Пока Бабель в Москве пытался утвердиться как писатель, рушилась его семейная жизнь. После смерти отца в марте 1924 году Бабель был обременен обязанностями кормильца, что еще больше мешало ему сосредоточиться на писательской деятельности. В феврале 1925 года его сестра Мария вместе с мужем Григорием Шапошниковым эмигрировала в Бельгию, а в июле следующего года к ним присоединилась мать, после того как стало ясно, что Мария не хочет возвращаться в Россию – для поездки она в любом случае была слишком больна. Жена Бабеля Евгения (Женя), художница, летом 1925 года одна уехала в Париж, хотя Бабель изначально планировал, что они отправятся туда вместе. Отъезд Бабеля за границу задержала смерть его тестя, Бориса Вениаминовича, которая потребовала его присутствия в Киеве для решения сложных юридических вопросов. Было решено, что Бабель возьмет с собой за границу мать Жени – Берту Давыдовну, которая перешла из одной крайности в другую, сначала держась с ним холодно, а потом обожая своего знаменитого зятя. Однако время с 1927 по 1928 год, проведенное Бабелем за границей, не решило его проблем – ни творческих, ни семейных. Надежды на то, что брат Жени Лев, богатый американский финансист, приедет и заберет старуху, не оправдались, и она осталась обузой, истощающей их финансовые и эмоциональные ресурсы. К тому же Женины картины не приносили стабильного дохода, чтобы содержать их всех. Неоднократно умолявший семью вернуться к нему в Россию Бабель, вероятно, был прав, когда уверял их, что материальные условия жизни в Союзе – медицинское обслуживание, образование, питание – лучше, чем те, которые они могли себе позволить в Европе, особенно после краха на Уолл-стрит в 1929 году и последовавшей за ним депрессии. Но тогда он занимал привилегированное положение и имел доступ к роскоши, закрытой для рядового советского гражданина.

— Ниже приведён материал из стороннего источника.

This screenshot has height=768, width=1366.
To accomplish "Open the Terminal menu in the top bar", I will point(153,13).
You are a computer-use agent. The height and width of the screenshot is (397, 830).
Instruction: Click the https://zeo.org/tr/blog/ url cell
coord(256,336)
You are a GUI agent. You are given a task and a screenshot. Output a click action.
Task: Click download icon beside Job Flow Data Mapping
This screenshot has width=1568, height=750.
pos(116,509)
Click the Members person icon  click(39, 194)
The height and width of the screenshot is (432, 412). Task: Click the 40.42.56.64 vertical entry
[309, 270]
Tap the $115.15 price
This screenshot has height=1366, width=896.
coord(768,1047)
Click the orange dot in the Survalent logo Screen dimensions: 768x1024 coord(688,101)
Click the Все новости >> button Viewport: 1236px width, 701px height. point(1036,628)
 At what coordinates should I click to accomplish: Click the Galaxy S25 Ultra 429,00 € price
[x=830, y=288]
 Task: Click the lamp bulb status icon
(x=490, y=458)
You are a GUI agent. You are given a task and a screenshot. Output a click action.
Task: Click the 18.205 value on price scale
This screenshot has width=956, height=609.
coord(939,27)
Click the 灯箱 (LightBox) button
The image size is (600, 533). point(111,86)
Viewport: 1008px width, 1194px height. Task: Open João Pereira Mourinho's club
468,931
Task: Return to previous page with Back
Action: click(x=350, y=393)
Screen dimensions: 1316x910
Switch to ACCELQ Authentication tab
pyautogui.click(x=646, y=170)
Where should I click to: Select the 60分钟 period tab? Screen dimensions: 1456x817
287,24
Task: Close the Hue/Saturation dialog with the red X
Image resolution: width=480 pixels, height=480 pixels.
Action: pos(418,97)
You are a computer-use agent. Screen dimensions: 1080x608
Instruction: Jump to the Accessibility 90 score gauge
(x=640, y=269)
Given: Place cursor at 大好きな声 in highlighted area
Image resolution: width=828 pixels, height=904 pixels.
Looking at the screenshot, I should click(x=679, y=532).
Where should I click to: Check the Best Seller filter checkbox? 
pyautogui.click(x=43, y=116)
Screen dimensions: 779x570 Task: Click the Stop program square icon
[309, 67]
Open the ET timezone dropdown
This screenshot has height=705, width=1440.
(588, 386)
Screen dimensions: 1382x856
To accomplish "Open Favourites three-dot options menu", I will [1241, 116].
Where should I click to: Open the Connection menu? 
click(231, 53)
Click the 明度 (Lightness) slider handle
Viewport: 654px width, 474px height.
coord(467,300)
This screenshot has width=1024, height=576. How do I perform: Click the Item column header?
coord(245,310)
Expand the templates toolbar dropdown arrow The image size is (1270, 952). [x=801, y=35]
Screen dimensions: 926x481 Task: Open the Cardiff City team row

Илл. 7. Бабель с сестрой Марией в Бельгии, 1928 год
Конечно, тех рублей, которые он зарабатывал в Советском Союзе, в Брюсселе и Париже, едва хватало на самое необходимое, что делало борьбу за сбор денег и их получение за рубежом не только напряженной, но порой и бесполезной.
Оказалось, что условия работы на капиталистическом Западе благоприятствовали кропотливым и медленным творческим методам Бабеля не больше, чем идеологическое давление советских редакторов и критиков. Переговоры с американскими театрами ни к чему не привели, а единственный известный нам проект, которым Бабель занимался во время своего второго визита в Париж в 1932–1933 годах, также провалился. Это был сценарий фильма о жизни террориста и двойного агента Евно Азефа, запланированный для режиссера А. М. Грановского, с которым Бабель работал над фильмом 1925 года по рассказам Шолом-Алейхема о Менахем-Мендле «Еврейское счастье». Бабель понял, что эта задача отнимает больше времени, чем планировалось; кроме того, работа с политическими эмигрантами, такими как бывший меньшевик и критик советской власти Б. И. Николаевский, исторический консультант фильма, была нецелесообразна для советского гражданина, желающего вернуться в Россию. Тем временем по Москве поползли неприятные слухи о том, что Бабель может не вернуться.